Output the records that follow, with every character intact.

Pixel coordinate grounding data
.....

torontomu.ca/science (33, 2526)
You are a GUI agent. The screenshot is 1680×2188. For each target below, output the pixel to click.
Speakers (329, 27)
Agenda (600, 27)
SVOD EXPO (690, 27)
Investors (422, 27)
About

.....

Problem solution:
torontomu.ca/science (33, 2526)
You are a GUI agent. The screenshot is 1680×2188. For each target below, output the pixel to click.
Speakers (329, 27)
Agenda (600, 27)
SVOD EXPO (690, 27)
Investors (422, 27)
About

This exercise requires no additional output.